Rewrite everything from the line containing "Click the pin icon at top right" down to the line containing "pos(379,132)" of the records below, changing "icon" to "button" and keeping all else the same.

Dataset excerpt
========================
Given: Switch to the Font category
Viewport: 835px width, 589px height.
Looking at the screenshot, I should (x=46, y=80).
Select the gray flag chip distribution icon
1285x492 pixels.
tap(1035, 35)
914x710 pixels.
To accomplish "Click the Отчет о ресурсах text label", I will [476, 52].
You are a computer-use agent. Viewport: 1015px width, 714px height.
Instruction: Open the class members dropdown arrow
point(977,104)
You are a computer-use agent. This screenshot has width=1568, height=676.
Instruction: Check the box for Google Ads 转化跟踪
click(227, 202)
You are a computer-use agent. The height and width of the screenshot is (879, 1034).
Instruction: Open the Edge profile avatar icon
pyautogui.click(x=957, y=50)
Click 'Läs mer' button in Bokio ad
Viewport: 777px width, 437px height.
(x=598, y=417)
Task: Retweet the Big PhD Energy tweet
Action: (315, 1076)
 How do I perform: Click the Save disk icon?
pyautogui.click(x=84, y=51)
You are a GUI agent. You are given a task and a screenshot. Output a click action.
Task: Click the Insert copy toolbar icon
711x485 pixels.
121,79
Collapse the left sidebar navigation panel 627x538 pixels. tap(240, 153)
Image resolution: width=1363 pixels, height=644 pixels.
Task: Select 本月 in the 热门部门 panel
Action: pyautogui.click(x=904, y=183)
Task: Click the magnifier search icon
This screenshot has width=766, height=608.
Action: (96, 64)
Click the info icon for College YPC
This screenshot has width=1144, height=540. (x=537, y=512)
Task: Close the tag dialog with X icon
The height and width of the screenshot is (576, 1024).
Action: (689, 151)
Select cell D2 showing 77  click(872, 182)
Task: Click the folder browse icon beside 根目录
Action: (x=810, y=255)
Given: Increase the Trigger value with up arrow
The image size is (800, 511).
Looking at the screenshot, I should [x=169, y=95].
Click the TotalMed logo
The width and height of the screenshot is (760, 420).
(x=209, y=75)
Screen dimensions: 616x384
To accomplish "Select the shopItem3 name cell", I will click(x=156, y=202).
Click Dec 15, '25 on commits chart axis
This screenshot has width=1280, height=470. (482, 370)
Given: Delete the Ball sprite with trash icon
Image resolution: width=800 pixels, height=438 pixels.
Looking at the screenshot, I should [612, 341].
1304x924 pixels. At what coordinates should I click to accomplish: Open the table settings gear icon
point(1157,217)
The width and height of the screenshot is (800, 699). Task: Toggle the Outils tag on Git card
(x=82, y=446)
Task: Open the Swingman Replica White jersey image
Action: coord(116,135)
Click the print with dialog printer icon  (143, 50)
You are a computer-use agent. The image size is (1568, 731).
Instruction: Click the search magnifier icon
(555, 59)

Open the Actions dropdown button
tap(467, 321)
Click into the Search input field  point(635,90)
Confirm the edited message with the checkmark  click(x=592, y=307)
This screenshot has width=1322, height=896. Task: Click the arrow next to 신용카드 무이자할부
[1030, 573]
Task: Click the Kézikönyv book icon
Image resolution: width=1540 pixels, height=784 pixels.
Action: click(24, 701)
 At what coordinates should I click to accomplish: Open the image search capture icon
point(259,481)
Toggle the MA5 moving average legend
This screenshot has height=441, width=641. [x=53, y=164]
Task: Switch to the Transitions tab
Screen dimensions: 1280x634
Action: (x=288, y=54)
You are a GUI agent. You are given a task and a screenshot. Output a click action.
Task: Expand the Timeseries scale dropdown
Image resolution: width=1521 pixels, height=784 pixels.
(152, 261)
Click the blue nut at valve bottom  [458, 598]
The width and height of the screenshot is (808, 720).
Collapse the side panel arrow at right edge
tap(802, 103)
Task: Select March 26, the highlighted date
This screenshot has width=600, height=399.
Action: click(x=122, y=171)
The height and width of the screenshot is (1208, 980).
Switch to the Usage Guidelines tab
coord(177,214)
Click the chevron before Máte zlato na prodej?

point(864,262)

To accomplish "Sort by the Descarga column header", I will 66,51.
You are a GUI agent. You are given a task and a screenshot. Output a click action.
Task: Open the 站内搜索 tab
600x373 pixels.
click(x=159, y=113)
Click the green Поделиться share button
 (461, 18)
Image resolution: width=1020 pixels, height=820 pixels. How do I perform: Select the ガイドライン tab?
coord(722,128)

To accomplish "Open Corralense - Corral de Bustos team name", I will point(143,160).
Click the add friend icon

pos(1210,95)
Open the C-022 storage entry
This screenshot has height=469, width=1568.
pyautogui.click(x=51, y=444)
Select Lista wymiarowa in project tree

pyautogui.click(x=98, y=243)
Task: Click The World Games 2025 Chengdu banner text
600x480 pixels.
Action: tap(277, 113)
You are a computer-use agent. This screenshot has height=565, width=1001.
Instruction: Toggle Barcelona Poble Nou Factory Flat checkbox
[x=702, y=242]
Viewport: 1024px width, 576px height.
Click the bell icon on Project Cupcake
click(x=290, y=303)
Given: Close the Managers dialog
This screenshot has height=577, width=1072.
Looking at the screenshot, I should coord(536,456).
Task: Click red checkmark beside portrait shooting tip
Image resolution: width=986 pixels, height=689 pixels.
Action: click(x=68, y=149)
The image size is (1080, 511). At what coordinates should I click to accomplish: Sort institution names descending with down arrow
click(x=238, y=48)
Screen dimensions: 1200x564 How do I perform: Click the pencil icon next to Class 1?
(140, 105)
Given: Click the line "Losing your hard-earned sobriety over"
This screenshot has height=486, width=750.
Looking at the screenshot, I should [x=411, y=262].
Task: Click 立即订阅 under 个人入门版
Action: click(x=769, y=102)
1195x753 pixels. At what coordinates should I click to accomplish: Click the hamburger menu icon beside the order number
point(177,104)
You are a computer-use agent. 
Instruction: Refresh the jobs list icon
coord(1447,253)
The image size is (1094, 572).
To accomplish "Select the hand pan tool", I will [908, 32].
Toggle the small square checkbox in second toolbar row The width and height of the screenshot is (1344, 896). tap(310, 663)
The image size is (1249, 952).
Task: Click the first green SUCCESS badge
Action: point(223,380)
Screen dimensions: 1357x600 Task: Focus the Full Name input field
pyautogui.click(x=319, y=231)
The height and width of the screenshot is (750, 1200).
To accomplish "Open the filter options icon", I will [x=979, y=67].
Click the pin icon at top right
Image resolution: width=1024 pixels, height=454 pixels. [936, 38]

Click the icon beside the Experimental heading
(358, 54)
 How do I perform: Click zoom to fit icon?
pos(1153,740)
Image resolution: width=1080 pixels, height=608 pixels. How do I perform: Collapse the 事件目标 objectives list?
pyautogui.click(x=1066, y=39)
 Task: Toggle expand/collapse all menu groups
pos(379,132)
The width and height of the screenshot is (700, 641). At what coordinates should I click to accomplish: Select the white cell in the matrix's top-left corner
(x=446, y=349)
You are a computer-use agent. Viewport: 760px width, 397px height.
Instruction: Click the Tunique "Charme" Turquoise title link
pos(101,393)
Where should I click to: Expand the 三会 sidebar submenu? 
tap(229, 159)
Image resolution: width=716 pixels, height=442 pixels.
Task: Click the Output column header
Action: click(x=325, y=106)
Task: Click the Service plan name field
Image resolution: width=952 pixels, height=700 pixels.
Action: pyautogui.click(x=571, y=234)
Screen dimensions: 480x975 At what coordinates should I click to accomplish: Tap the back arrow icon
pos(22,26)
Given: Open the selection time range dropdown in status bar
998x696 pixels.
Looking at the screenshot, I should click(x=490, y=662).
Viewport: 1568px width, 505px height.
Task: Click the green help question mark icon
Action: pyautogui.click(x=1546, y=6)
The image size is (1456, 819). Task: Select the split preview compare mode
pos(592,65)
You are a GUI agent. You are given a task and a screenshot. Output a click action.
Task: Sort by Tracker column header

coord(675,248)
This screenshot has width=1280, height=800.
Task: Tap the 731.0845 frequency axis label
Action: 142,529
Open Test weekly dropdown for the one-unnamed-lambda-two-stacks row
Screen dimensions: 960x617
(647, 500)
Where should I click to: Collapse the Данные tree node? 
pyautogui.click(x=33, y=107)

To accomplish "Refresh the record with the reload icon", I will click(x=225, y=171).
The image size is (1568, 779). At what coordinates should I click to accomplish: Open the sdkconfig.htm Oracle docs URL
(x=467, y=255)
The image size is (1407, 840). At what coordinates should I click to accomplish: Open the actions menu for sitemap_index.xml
========================
◆ EXERCISE ANSWER
Click the pin button at top right
Image resolution: width=1024 pixels, height=454 pixels. [936, 38]

Click the button beside the Experimental heading
(358, 54)
 How do I perform: Click zoom to fit button?
pos(1153,740)
Image resolution: width=1080 pixels, height=608 pixels. How do I perform: Collapse the 事件目标 objectives list?
pyautogui.click(x=1066, y=39)
 Task: Toggle expand/collapse all menu groups
pos(379,132)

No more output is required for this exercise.